M.O. & Geothermal MC, “Muskox (featuring Kinnie Starr)”
“M.O. is an Inuk hip hop artist from the Northwest Territory. He just put out a new record with Geothermal MC called ‘String Game’ and they enlisted some pretty good people, among them is Kinnie Starr, a Mohawk woman who is an experimental hip hop and pop artist. It’s a very positive take on hip hop and on his experiences growing up Inuk. It avoids a lot of the negativity associated with the Indigenous experience.”
Elisapie Isaac, “Turning My Back”
Elisapie used to be part of a group called Tima, and she’s based out of Quebec. She is part Inuk, but she didn’t grow up with her birth parents, she was adopted by an Inuk family.

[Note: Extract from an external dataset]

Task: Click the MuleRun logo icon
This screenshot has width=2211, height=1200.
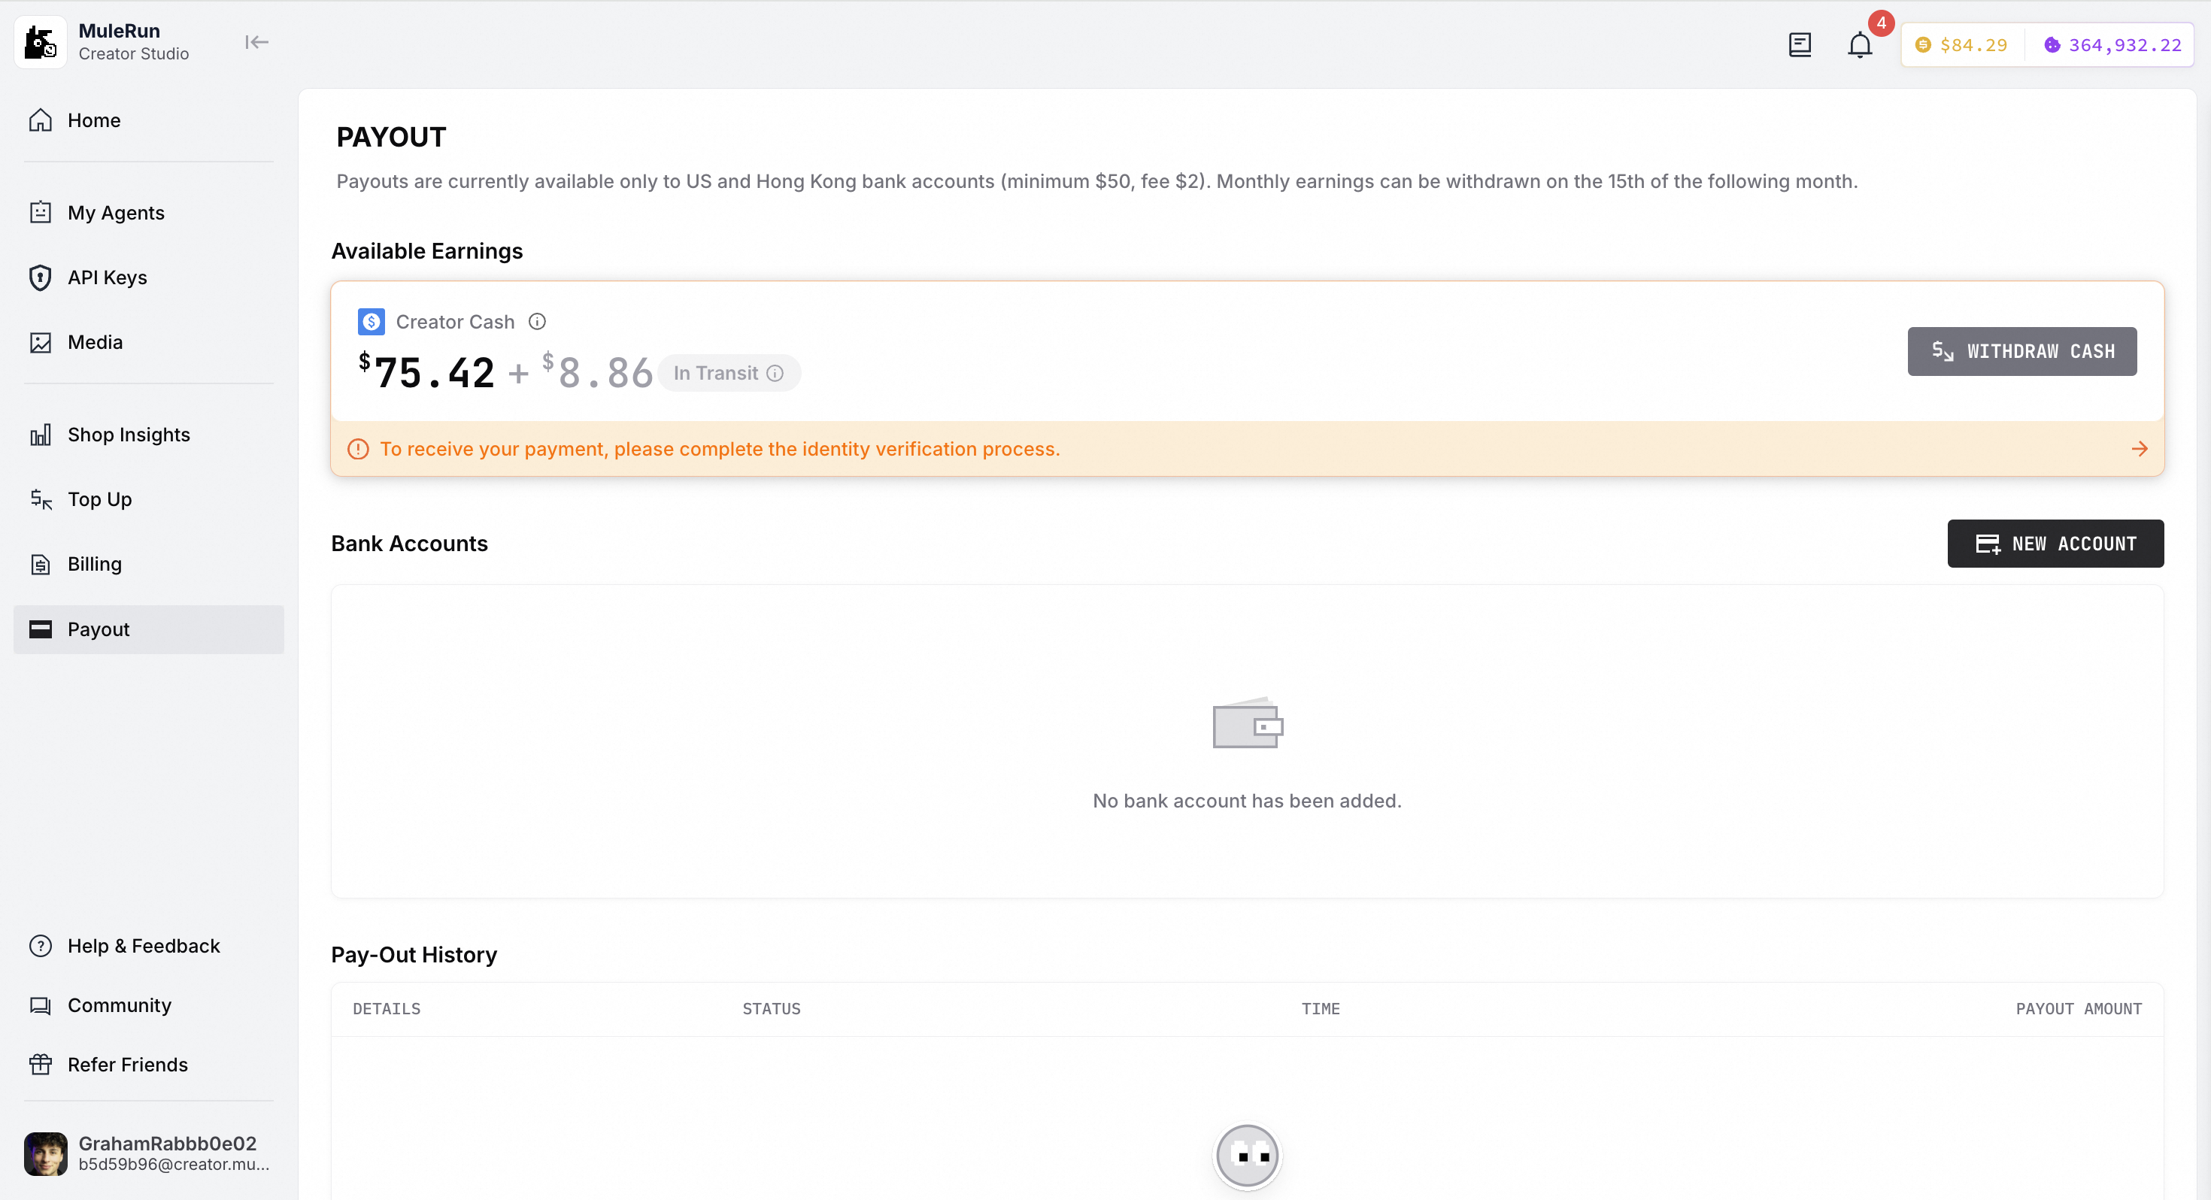Action: (x=40, y=42)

In her music she also moves back and forth between singing in Inuk and singing in English and French. She just put out her first solo album called ‘Then There Will Be Stars.’ ‘Turning My Back’ is a beautiful single from the new album.”
Samian, “So Much”
“Samian is a hip hop artist, an Algonquin MC who raps in French as well as his own language. The reason we picked this one is because if anything, when it came across our desk we all agreed that this was the perfect illustration of what RPM is, because you have an Algonquin MC rapping in French and an Inuit guy singing reggae in English as well as his own language, and they shot the whole video in Cuba. It’s the perfect hybridity all in one tune and it’s a great song, a nice summer sounding hip hop / reggae song.”

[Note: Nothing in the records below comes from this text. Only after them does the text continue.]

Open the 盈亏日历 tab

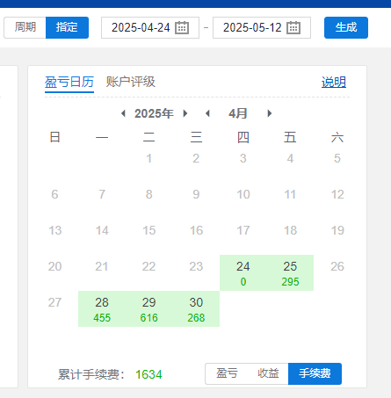point(69,82)
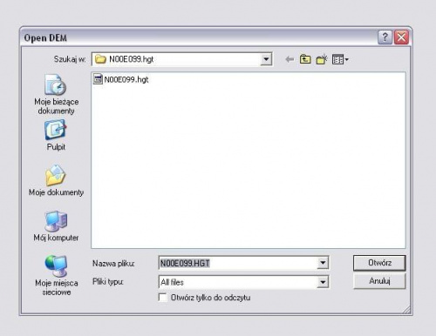Select Mój komputer in the places bar
This screenshot has height=336, width=436.
[56, 226]
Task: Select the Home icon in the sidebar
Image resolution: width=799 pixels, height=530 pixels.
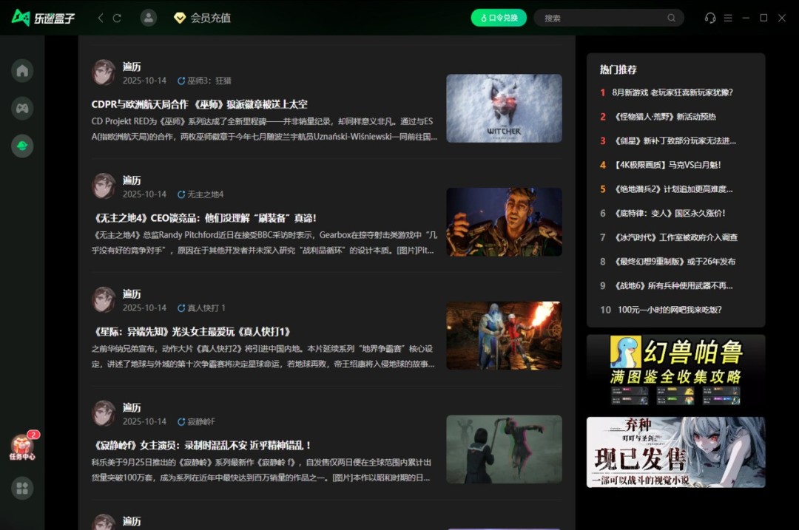Action: click(x=21, y=70)
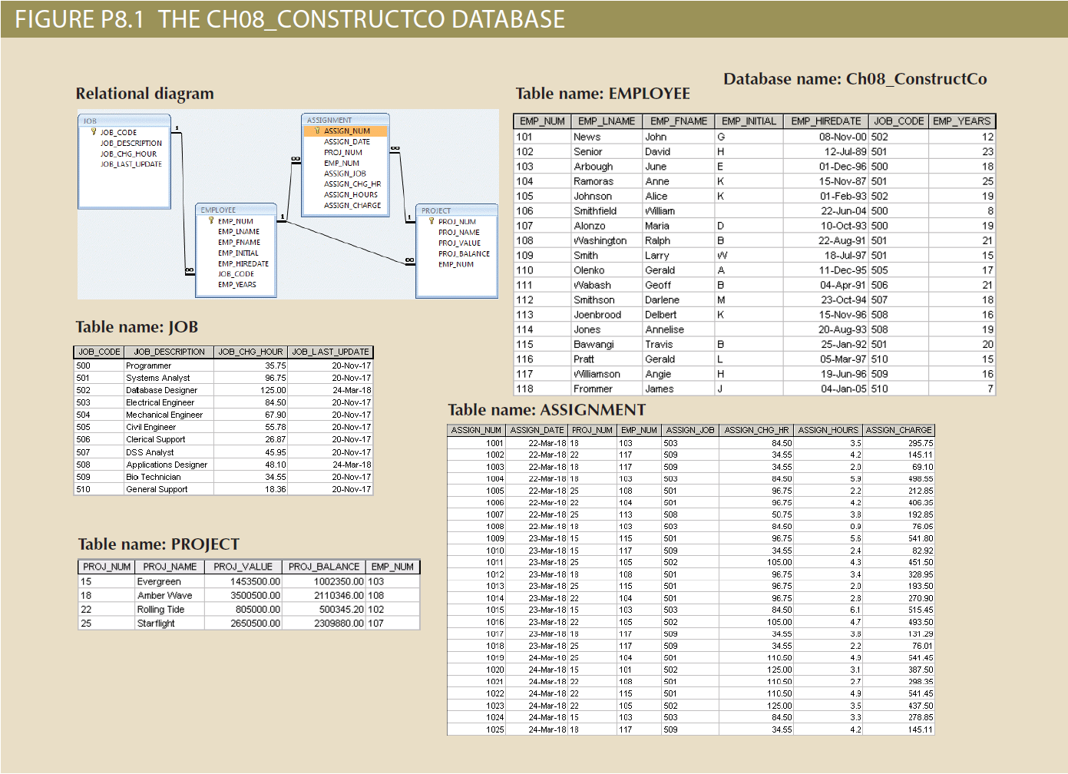
Task: Click the infinity symbol between EMPLOYEE and ASSIGNMENT
Action: point(295,158)
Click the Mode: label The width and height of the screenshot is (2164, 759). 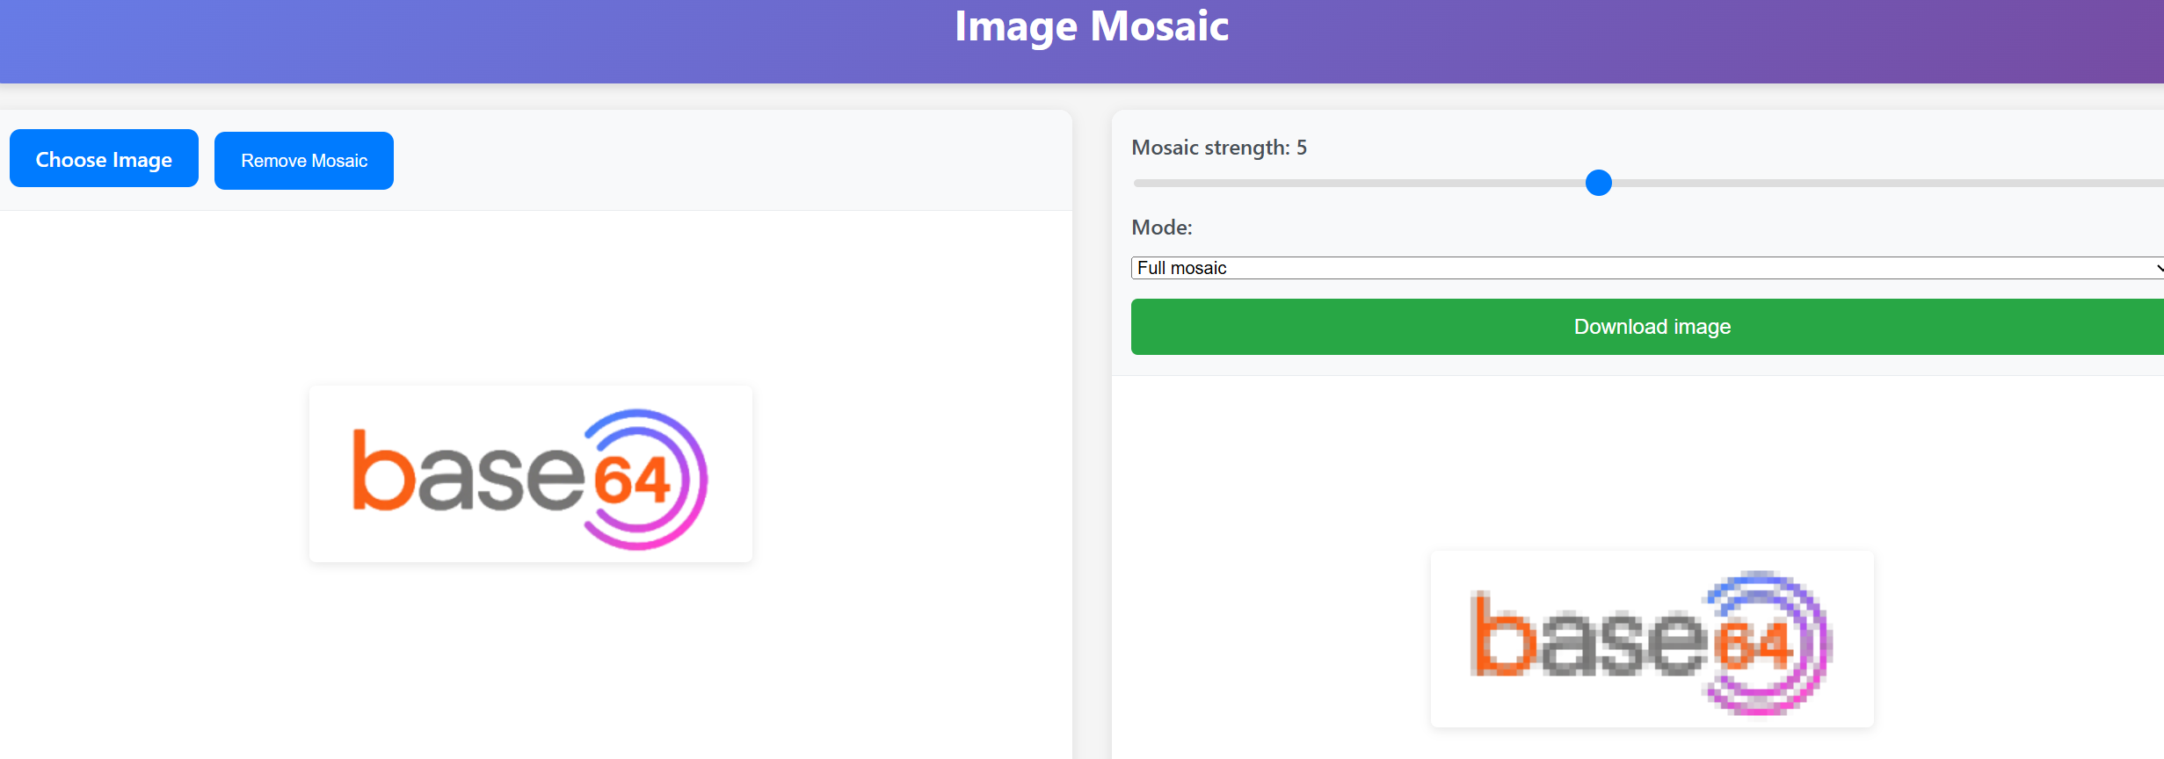pos(1161,228)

A Tribe Called Red, “Red Skin Girl”
A Tribe Called Red is from Ottawa, Ontario. They are an Aboriginal DJ collective who have been getting a lot of attention in the last couple of months. They are doing a lot of interesting stuff like taking traditional music and remixing it. There’s a form of electronic music called ‘dub step’ and they have somewhat cheekily titled what they do as ‘pow wow step,’ or ‘electric pow wow,’ and they actually throw a regular night in Ottawa called ‘Electric Pow Wow.’ They bring together hip hop music, electronica, dancehall stuff, and dub step all thrown in with pow wow music and traditional music as well. They do video experiments with their videos as well, they do mash ups with clips from old movies, ‘Last of the Mohicans’ type of things. “Red Skin Girl’ was the first one that really caught my attention, it’s a remix of a famous Northern Cree song performed by the pow wow group Northern Cree.”

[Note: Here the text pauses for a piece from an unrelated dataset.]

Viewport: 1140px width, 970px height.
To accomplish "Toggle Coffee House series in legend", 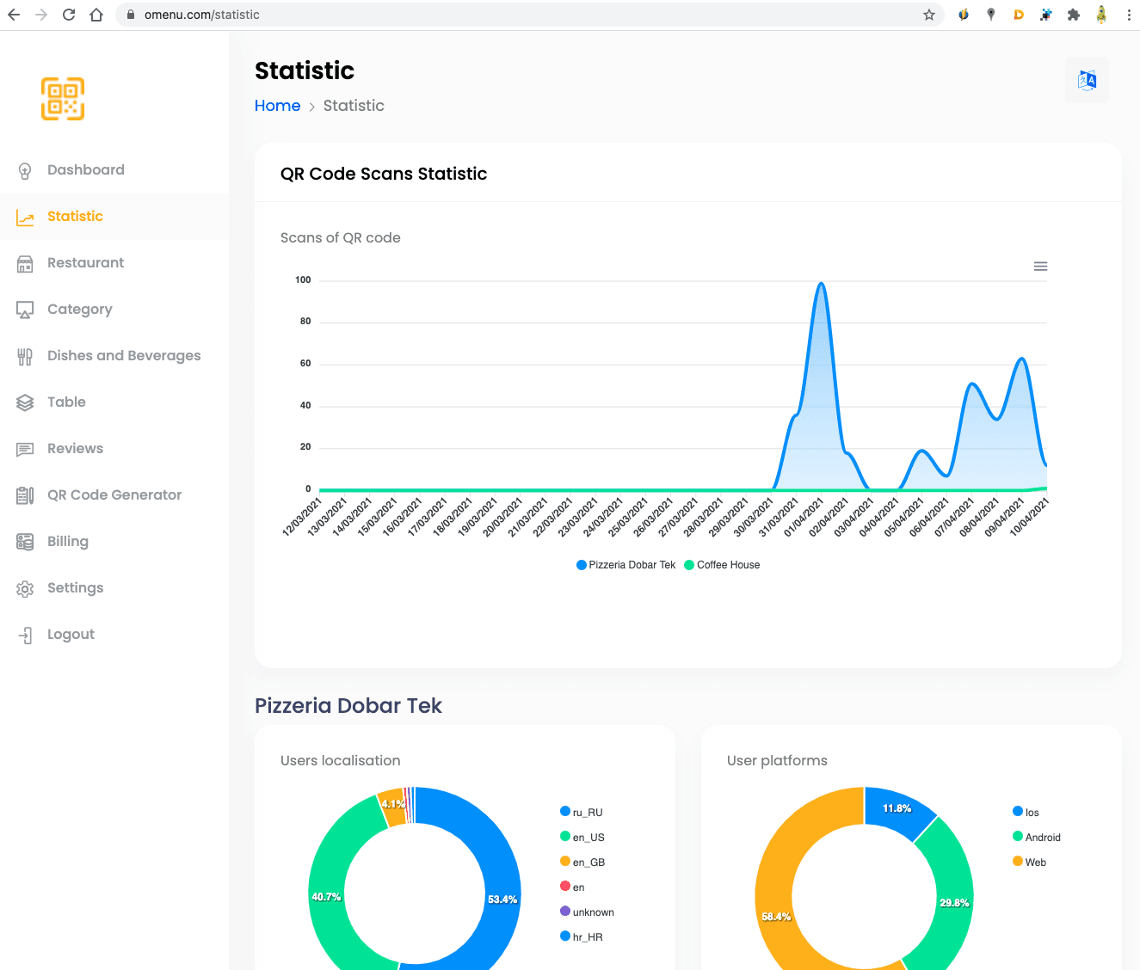I will coord(723,565).
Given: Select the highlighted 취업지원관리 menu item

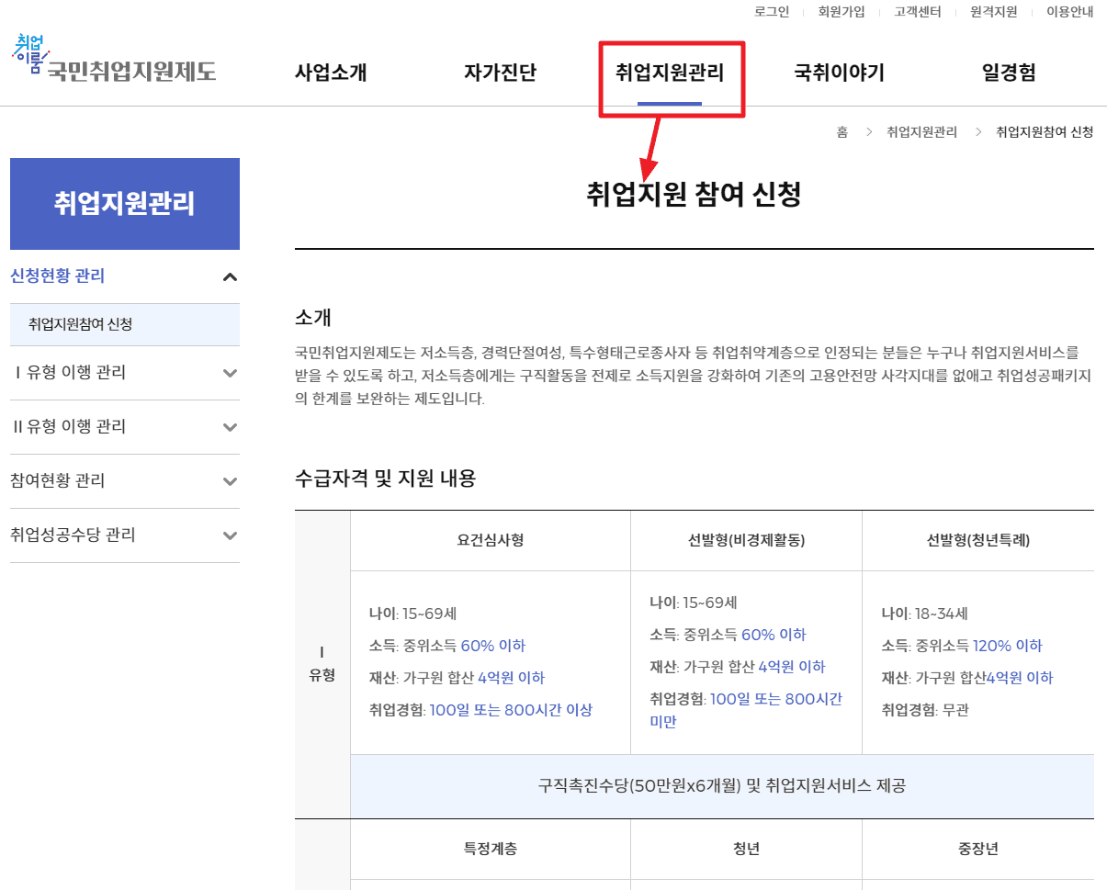Looking at the screenshot, I should tap(672, 72).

Lorenzo, “What Becomes of the Broken Hearted?”
“Lorenzo is an Anishinaabe MC from the Little Saskatchewan First Nation. We featured him in our latest podcast. He is an up and comer on the Winnipeg scene; his hip hop music is infected with a little bit of country, it’s a really good track.”
RedCloud & Heath McNease, “Chopstlevania”
“Redcloud is an L.A. based indigenous hip hop artist, Heath McNease is not Native. This is collaboration between them. Redcloud has a new record coming out next month and in advance of his new album dropping he posted this tune, and we jumped on it right away. Redcloud is a very talented lyricist to begin with, but this track in particular is amazing for the lyricism and the speed of delivery. It’s basically the two of them rapping their asses off.”
Kristi Lane Sinclair, “Last Song”
“Kristi is a Haida artist from here on the West Coast; we interviewed her in our first podcast. She’s collaborated and toured with Cris Derksen as well. I guess you could call her music folk music, it’s acoustic music for the most part, but really raw and emotional. It is very influenced by alt-country as well. ‘Last Song’ is a powerhouse.”